Time to Defrost: Getting Your Fields Ready After Winter


With spring around the corner, universities everywhere are beginning the necessary preparations to revive the natural fields after the winter’s harsh weather conditions. Because it’s so far up north, Central Michigan University has to take extra steps to prepare their natural fields for fall, and with Michigan’s long winters and springs, the natural grass fields aren’t ready for play until after the students have left the spring semester.

Kristen Kosuda-Suhr, Central Michigan’s University Recreation Facility Operations Director, said the natural fields need as much rest as possible in the spring, and the amount of activity on the fields during the spring and summer has to be limited, to ensure the fields are dry before they begin play.

“We do not use the natural grass fields during the summer, in order to have all the fields in the best condition for the fall play,” Kristen said. “During the spring and summer, after the fields are dry, we aerate, seed, fertilize, mow and allow growth.”

Kristen said the natural grass fields are available primarily September through November.
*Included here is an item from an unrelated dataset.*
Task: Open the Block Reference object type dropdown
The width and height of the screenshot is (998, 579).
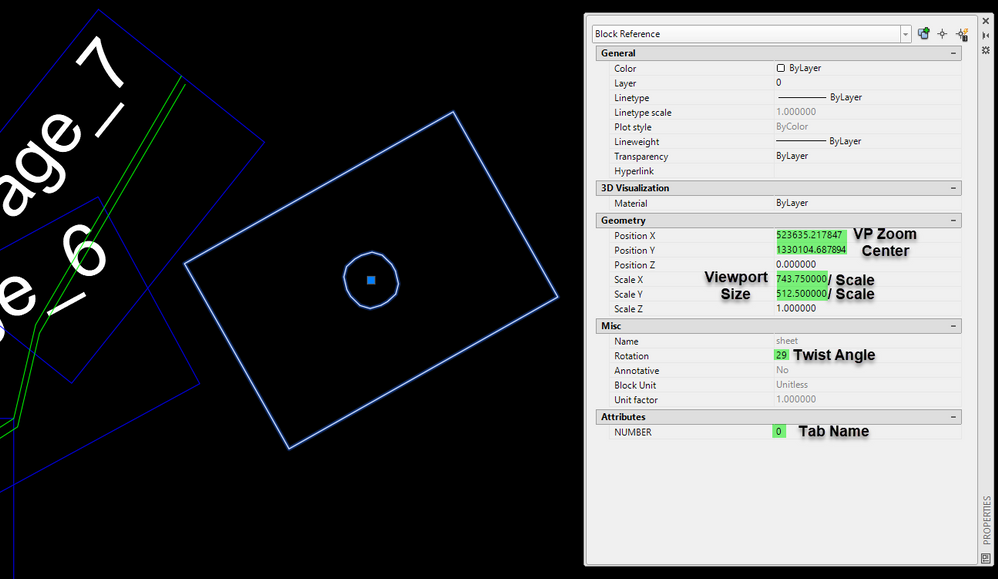Action: coord(906,34)
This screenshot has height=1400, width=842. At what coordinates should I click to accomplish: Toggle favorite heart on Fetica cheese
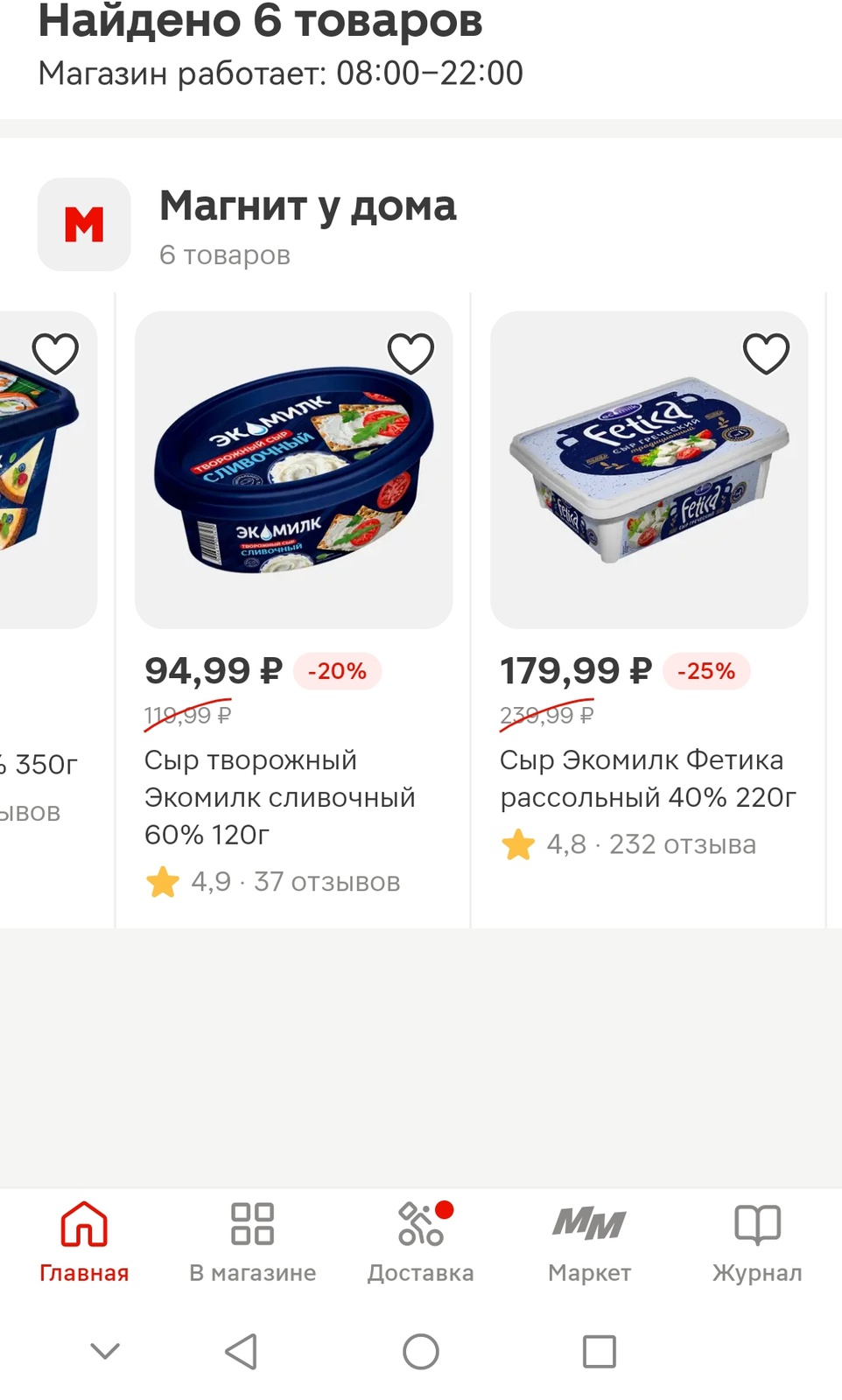[x=766, y=354]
Nine sports clubs use the natural grass fields—and four of those nine have access to the University’s artificial turf surface.

When asked what the biggest challenge is in regards to weather conditions and the fields, Kristen said it’s the unpredictability of the winter and spring months in Michigan. “If we have activity on the fields too early in the spring, or too much in the summer, our playability in the fall is compromised,” Kristen said.

The weather conditions don’t only do damage to the fields—but to the University’s pockets.

“Tending to natural grass fields can be expensive,” Kristen said. “We have to balance the amount of play, especially in the spring and summer, with the cost. For example, we don’t rent out the fields to outside groups. This could be a revenue generator for the department, but we prioritize the playability for the students in the fall, so they are not negatively impacted.”

Central Michigan University’s Advice: Artificial turf is worth it.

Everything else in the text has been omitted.